Anchorage, Alaska's largest city, is a curious mix of industry and culture. The Anchorage Museum of History and Art is a good place to start exploring, with an informative display on the city's founding families, the oil pipeline and an overview of the area's history to the present. The boats in port and the warehouses built up along the Knik Arm waterfront reveal close ties to oil and industry. However, this actually contributes to the Anchorage aura, both businesslike and beautiful.
The Tony Knowles Coastal Trail ribbons along the water, providing quiet views out onto Turnagain Arm and Knik Arm. Just stay off of the mud flats—they have tragically sucked more than one visitor in unawares. This is also a great place to shift gears and cruise on a bike. Rentals are available downtown, and this coastal trail is relatively smooth and, off-peak, mostly deserted. For safe bear viewing, stop in at the zoo, or just hope for friendly moose sightings along your meanders through town.
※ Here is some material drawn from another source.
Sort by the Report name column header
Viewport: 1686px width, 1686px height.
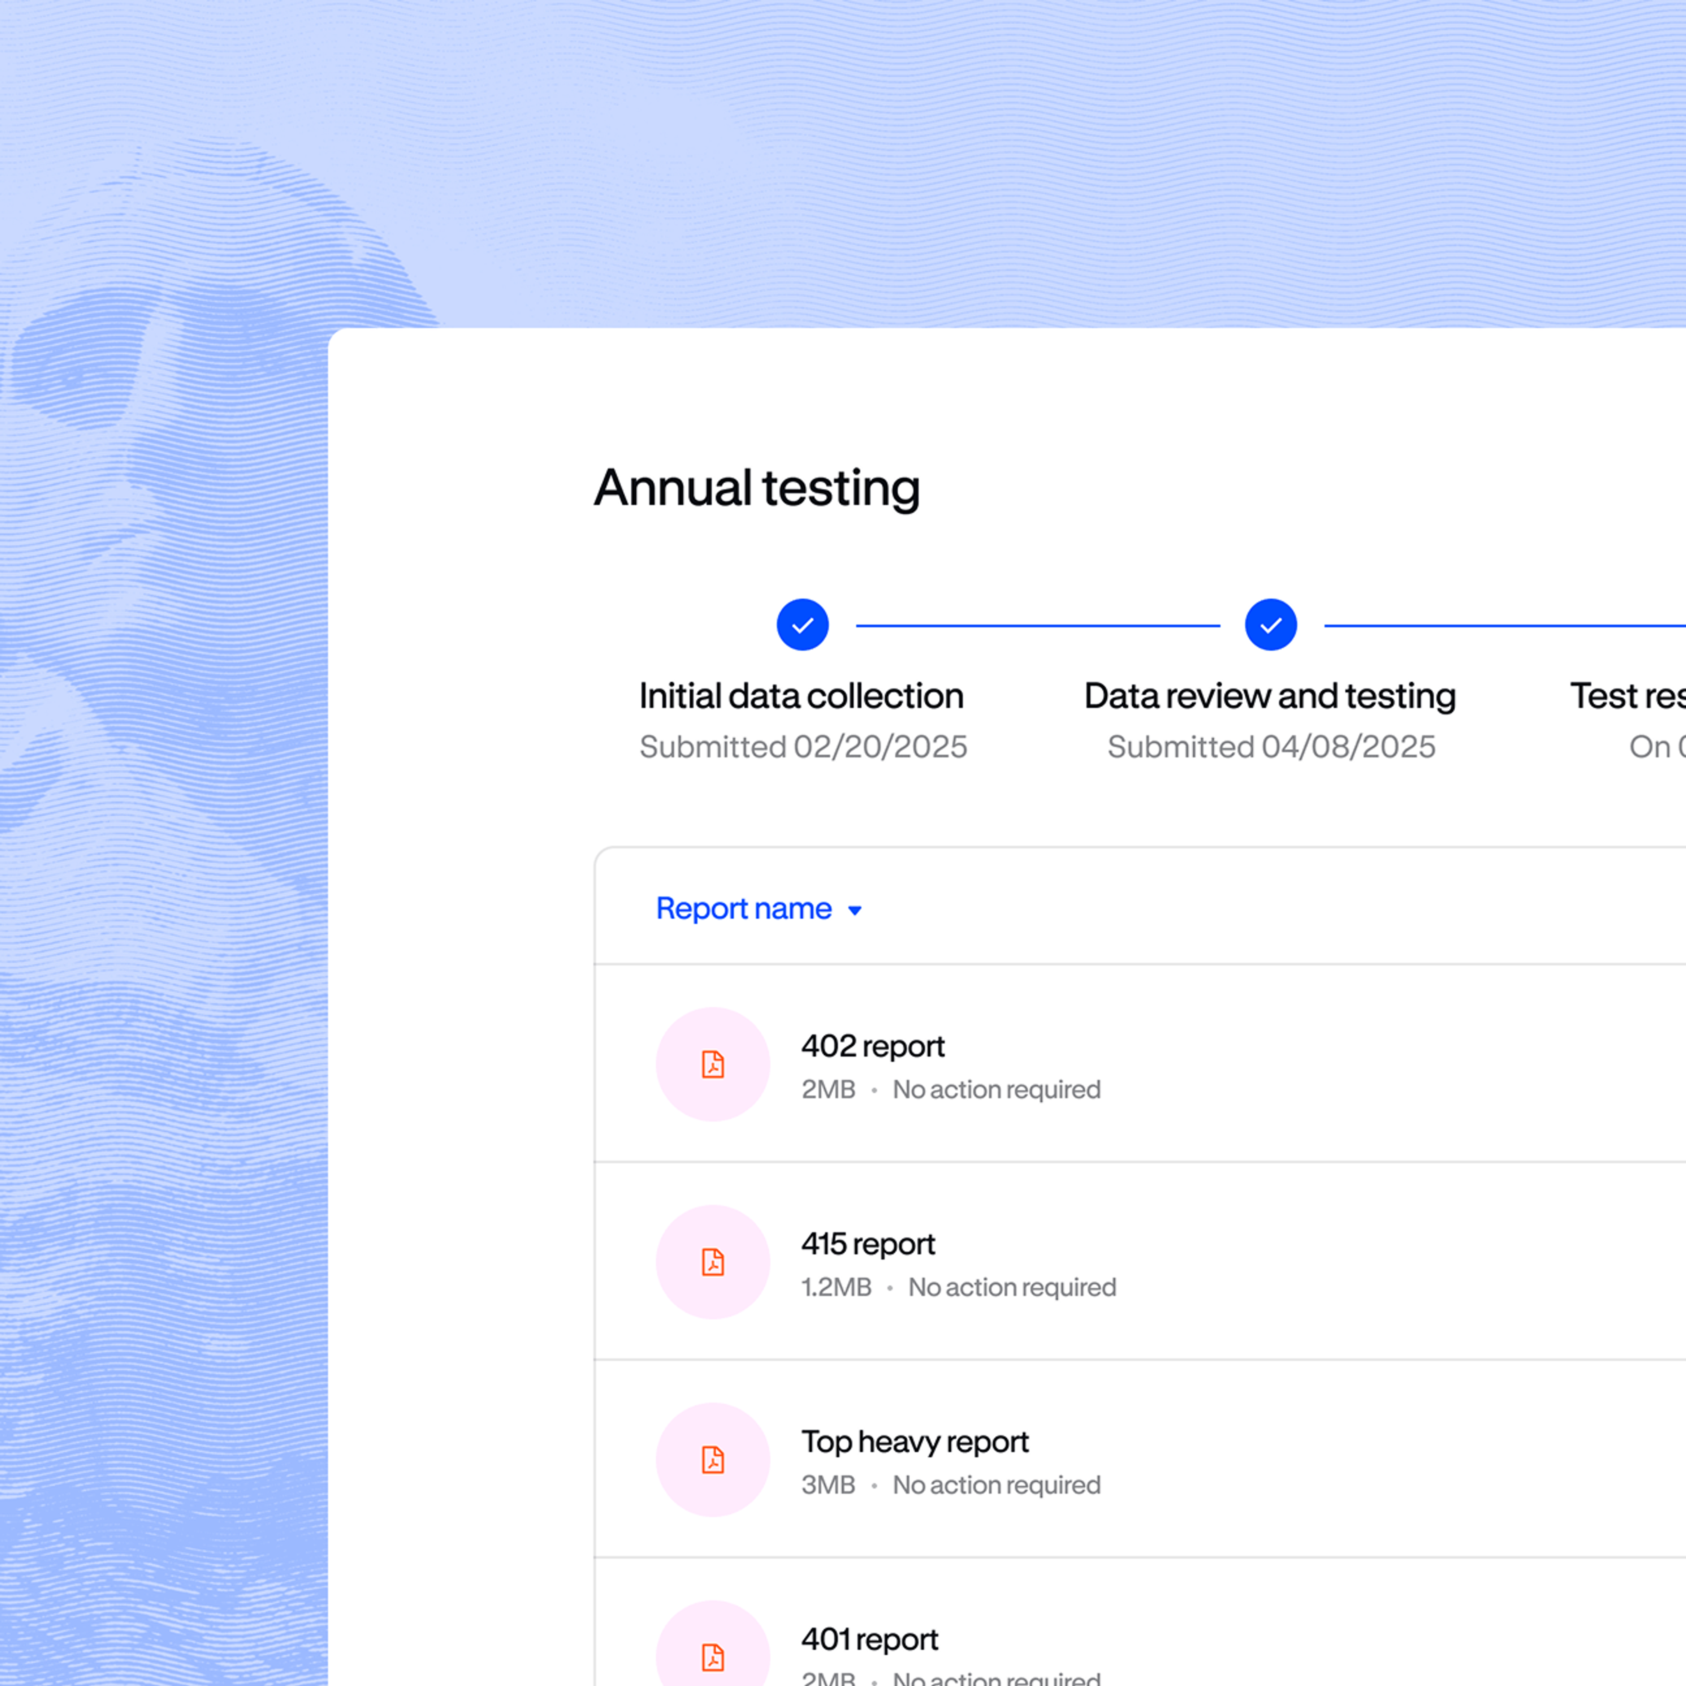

While there are plenty of places to walk in Anchorage, most of the best hikes require a short drive for trailhead access. Flattop Mountain in Chugach State Park east of town is a local favorite and easily reached with a car, though the hike itself is quite strenuous. Farther out, in the mountains beyond Palmer and Wasilla, is a choice selection of day hikes ranging in difficulty.
There aren't many great places to cast off around Anchorage, except for Ship Creek. Full of salmon, this stream runs right through town and gets fished dry in summer.
If you've wandered around Anchorage and still have time on your hands, there are numerous hikes, vistas and haunts to be found within an hour's flight or drive of the city.
Anchorage is about 350 miles south of Fairbanks and north of Seward and Homer.